Input data below:
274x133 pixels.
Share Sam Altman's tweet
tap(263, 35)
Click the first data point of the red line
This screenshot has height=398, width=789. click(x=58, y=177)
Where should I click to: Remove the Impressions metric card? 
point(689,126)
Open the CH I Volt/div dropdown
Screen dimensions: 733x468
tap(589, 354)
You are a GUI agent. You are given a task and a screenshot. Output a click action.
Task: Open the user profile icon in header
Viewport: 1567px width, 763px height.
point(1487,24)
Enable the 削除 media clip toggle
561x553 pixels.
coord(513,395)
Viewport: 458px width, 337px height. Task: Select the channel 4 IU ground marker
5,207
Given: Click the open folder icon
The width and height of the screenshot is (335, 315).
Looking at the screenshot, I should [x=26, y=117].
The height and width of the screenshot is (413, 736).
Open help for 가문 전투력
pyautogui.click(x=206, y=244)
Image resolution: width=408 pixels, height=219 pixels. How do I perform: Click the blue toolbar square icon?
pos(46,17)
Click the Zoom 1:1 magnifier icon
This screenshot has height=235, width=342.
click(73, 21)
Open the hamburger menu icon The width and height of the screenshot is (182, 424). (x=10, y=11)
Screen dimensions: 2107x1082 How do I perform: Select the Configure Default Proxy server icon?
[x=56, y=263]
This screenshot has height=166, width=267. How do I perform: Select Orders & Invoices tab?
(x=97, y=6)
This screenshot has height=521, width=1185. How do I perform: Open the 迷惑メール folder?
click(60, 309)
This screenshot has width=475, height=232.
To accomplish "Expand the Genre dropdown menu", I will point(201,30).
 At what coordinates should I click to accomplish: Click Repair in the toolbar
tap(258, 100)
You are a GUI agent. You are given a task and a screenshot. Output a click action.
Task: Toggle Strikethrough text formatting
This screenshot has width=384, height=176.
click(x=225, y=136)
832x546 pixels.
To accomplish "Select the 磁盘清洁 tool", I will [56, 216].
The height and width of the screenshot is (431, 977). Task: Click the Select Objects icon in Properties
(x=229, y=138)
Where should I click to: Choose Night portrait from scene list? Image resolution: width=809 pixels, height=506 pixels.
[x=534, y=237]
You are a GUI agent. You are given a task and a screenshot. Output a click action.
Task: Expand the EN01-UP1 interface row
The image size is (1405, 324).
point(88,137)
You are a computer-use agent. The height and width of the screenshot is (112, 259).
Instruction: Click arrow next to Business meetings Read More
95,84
End of Input data.
▶ _Task to complete_
In the data above, copy every line where the string "Expand" appears.

▶ _Solution for this exercise_
To accomplish "Expand the Genre dropdown menu", I will point(201,30).
Task: Expand the EN01-UP1 interface row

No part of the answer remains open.